All You Need Is Synthetic Task Augmentation
Guillaume Godin

TL;DR
This paper introduces a synthetic task augmentation method that jointly trains a Graph Transformer on real and synthetic tasks, significantly improving molecular property prediction performance without pretraining.
Contribution
The study presents a novel approach of using synthetic tasks derived from XGBoost models to enhance neural network training in molecular property prediction.
Findings
Consistent performance improvements across 19 tasks.
Outperforms single-task XGBoost in 16 of 19 cases.

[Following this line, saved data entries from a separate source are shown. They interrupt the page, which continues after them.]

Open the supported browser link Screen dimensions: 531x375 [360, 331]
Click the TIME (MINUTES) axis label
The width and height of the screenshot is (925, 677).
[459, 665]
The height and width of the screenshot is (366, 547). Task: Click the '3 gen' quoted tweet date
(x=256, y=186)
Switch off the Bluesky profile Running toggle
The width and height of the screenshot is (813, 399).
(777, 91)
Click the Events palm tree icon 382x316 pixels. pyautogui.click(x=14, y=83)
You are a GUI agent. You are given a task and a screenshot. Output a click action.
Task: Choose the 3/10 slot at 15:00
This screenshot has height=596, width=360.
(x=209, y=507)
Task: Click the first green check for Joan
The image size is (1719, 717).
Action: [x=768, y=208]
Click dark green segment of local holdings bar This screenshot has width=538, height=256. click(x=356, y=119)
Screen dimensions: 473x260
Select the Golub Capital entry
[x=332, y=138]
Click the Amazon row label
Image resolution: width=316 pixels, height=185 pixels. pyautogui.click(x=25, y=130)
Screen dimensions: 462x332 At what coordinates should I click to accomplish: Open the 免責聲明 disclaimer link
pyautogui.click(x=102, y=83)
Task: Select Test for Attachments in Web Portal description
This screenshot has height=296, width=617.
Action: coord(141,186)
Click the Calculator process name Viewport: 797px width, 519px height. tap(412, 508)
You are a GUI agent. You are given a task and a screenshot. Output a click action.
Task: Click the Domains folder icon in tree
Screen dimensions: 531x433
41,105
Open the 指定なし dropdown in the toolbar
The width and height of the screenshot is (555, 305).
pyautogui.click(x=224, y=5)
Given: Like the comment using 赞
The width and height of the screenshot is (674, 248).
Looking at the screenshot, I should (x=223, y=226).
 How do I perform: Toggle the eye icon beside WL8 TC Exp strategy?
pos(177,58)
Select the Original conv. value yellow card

Effective without feature injection or extensive pretraining.
Abstract
Injecting rule-based models like Random Forests into differentiable neural network frameworks remains an open challenge in machine learning. Recent advancements have demonstrated that pretrained models can generate efficient molecular embeddings. However, these approaches often require extensive pretraining and additional techniques, such as incorporating posterior probabilities, to boost performance. In our study, we propose a novel strategy that jointly trains a single Graph Transformer neural network on both sparse multitask molecular property experimental targets and synthetic targets derived from XGBoost models trained on Osmordred molecular descriptors. These synthetic tasks serve as independent auxiliary tasks. Our results show consistent and significant performance improvement across all 19 molecular property prediction tasks. For 16 out of 19 targets, the multitask Graph…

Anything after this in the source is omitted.